Carryfast:
How is crashing a 40 tonner into something at 85 kmh any less catastrophic than 100 kmh?.
Scenario; a 40 tonner on a motorway approaching standing traffic. For whatever reason (not paying attention, asleep at the wheel, heart attack, etc) the driver does not see the stationary traffic ahead and ploughs into the back of the first vehicle. Simple physics, coupled with historical data (I don’t have it here at home but have plenty to access at work!) leave no doubt as to the outcome using your example.
Put simply, at 85kmh the 40 tonner (for this example we’ll assume it’s a queue of cars) will ‘go through’ the first couple of cars and momentum will push the cars into each other for say, the first 5 vehicles. At 100 kmh it would involve say, the first 7 vehicles, that is 2 more vehicles and their occupants are now embroiled in this incident. Even if the 15 kmh momentum caused only one more vehicle to be involved [than at 85 kmh] that could be the car in the queue that has the family, kids and all, inside. Potential for increasing the number of injuries/fatalities by 5, all because of 15 kmh difference.
Carryfast:
Why is driving a truck on the limiter ‘stubborn’ ?.
Because there is a time and a place. Sat alongside another ‘stubborn’ driver who refuses to give-up a couple of kmh is not professional driving; it’s bad enough getting into that position but it is in no-ones interests to compound the problem by prolonging the situation.
Carryfast:
If both drivers are driving on the limiter there would’nt (should’nt) be any need for one to overtake the other it’s variations in limiter calibration which is mostly the cause of the problem not ‘stubborn’ drivers.
Just because you think that limiters are wrong, it doesn’t take away the fact that as professional drivers, who have by the very fact that they hold a HGV entitlement have had more training that your average car driver, shouldn’t use the road and their (speed limited) vehicle to take out their frustrations on other road users. If you have a problem with speed limiters and their calibration, get onto the DfT or even your local MP and go through the correct channels! Hanging it out, side by side with another limited vehicle whilst holding up other road users will do nothing to get the issue of speed limiters looked into, but, guaranteed, it will get all of us even more overtaking bans introduced.
Carryfast:
Who says that there’s going to be an ‘empty’ lane behind whichever truck backs off and it’s just as likely that the inside lane has following traffic as the overtaking lanes and a ripple in lane 1 is just as likely as any other lane.
So what’s the alternative?

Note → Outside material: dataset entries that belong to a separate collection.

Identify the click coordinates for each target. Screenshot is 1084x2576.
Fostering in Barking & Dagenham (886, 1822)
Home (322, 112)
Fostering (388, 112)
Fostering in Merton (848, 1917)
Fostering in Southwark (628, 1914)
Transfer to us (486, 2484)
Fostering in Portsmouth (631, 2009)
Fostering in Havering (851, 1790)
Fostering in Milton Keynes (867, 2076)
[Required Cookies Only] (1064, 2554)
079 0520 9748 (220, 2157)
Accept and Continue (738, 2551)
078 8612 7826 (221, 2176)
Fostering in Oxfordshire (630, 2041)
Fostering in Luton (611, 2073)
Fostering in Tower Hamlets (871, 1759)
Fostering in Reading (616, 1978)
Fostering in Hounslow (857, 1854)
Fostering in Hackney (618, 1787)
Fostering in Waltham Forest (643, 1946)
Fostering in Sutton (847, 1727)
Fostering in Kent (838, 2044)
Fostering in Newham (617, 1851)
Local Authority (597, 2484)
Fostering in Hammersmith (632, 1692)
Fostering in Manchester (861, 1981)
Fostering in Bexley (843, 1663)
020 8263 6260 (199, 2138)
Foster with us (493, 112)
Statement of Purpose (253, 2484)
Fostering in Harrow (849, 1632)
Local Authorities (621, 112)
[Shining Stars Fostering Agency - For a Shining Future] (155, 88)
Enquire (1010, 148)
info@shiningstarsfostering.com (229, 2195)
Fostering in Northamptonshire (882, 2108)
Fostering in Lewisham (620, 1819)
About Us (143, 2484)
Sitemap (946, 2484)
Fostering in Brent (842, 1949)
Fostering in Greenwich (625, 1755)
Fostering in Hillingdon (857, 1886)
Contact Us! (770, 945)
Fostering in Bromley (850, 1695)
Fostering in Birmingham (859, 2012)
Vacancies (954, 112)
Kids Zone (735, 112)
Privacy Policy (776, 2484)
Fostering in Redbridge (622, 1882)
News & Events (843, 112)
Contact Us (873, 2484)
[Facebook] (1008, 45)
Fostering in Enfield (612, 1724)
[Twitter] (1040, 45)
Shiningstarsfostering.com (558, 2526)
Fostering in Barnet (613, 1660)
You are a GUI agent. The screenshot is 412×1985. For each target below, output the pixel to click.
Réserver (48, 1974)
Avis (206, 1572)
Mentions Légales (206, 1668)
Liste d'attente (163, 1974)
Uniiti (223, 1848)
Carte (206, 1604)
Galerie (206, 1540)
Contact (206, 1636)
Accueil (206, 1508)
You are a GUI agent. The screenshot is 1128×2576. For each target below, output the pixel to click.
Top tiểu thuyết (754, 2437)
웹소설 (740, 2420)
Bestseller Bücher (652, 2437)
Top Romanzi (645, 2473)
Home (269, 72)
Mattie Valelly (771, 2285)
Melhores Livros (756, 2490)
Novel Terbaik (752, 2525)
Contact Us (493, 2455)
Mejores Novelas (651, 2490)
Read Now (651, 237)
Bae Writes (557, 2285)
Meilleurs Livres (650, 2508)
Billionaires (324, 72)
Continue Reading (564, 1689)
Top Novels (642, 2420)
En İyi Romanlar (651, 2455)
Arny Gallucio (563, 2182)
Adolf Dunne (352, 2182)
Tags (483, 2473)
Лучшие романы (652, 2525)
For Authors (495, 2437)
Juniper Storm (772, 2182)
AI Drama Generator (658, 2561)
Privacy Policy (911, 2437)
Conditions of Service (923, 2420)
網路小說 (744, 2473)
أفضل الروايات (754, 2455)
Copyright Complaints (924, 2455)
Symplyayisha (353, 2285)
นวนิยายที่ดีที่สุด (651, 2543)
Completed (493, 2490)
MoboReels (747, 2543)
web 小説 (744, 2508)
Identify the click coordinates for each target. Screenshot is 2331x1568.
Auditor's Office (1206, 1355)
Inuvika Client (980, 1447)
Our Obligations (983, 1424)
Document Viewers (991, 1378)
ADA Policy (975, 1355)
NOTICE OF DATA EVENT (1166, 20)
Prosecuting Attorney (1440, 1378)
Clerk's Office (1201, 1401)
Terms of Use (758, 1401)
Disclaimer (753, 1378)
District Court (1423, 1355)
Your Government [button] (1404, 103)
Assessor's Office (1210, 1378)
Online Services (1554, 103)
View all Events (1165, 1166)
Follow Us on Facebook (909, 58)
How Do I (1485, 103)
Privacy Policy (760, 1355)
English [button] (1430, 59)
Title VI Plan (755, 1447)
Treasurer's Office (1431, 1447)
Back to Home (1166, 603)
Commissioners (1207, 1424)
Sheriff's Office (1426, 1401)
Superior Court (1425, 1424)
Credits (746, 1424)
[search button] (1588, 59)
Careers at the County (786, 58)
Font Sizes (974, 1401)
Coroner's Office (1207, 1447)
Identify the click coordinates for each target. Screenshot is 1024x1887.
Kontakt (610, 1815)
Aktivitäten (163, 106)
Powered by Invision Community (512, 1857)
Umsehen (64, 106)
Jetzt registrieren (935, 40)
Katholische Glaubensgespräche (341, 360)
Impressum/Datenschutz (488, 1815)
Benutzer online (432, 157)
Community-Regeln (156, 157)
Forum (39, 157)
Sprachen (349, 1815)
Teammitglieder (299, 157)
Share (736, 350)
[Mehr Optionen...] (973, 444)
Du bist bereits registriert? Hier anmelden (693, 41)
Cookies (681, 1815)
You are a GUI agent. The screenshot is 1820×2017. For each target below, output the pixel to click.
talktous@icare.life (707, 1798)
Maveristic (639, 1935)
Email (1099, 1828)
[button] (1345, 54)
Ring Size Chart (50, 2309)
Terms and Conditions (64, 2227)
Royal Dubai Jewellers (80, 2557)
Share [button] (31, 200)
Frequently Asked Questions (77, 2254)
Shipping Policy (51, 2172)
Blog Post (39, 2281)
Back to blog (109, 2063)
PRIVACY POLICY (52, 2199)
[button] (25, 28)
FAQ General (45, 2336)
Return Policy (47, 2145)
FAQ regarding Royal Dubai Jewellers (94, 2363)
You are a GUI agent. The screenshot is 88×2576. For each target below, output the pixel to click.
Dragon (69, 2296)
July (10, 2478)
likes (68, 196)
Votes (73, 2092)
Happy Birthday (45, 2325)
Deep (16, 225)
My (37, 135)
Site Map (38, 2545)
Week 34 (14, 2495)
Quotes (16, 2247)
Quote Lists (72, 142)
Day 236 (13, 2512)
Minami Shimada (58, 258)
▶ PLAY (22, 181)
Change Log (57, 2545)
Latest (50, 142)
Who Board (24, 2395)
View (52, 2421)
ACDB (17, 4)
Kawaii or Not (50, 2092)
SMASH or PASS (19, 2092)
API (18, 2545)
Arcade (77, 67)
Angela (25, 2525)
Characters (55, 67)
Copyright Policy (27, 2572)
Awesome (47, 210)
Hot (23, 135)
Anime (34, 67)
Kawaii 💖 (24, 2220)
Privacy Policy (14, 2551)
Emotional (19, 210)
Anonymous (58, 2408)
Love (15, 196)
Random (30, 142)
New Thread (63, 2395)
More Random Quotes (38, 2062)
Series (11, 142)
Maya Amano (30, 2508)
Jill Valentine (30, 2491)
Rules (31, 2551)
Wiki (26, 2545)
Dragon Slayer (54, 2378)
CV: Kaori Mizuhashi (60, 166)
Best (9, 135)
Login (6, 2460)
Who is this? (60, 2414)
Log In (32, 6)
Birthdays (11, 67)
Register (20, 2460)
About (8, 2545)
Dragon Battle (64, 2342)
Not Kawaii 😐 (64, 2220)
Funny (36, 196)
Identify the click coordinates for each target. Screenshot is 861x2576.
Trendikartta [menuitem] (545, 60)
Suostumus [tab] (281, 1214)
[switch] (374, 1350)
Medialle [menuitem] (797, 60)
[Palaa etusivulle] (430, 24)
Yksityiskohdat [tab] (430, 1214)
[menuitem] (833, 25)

Stay alongside each other while the queues behind get even longer and the chances of an accident/incident in those queues increasing?
Carryfast:
The modern day lane changing issues are more than likely the result of dumbing down the speeds of traffic to the point where many drivers of all types have’nt got a clue.
Again, blaming the speed limiters for poor driving skills isn’t an answer. Dumbing down the speeds isn’t the reason that ‘drivers of all type haven’t got a clue’, I’d even suggest that they have got a clue but make the selfish, rather than sensible choice when such a situation presents itself.
Thankfully the stubborn/ignorant/foolish/selfish/unprofessional drivers are still in the minority - it’s just that they seem to shout the loudest, without reason or hardened facts to back-up what they say, and consequently have a negative effect on the rest of us.
Good to see the sensible option being recognised.
enit?:
Better to ease off and let him past.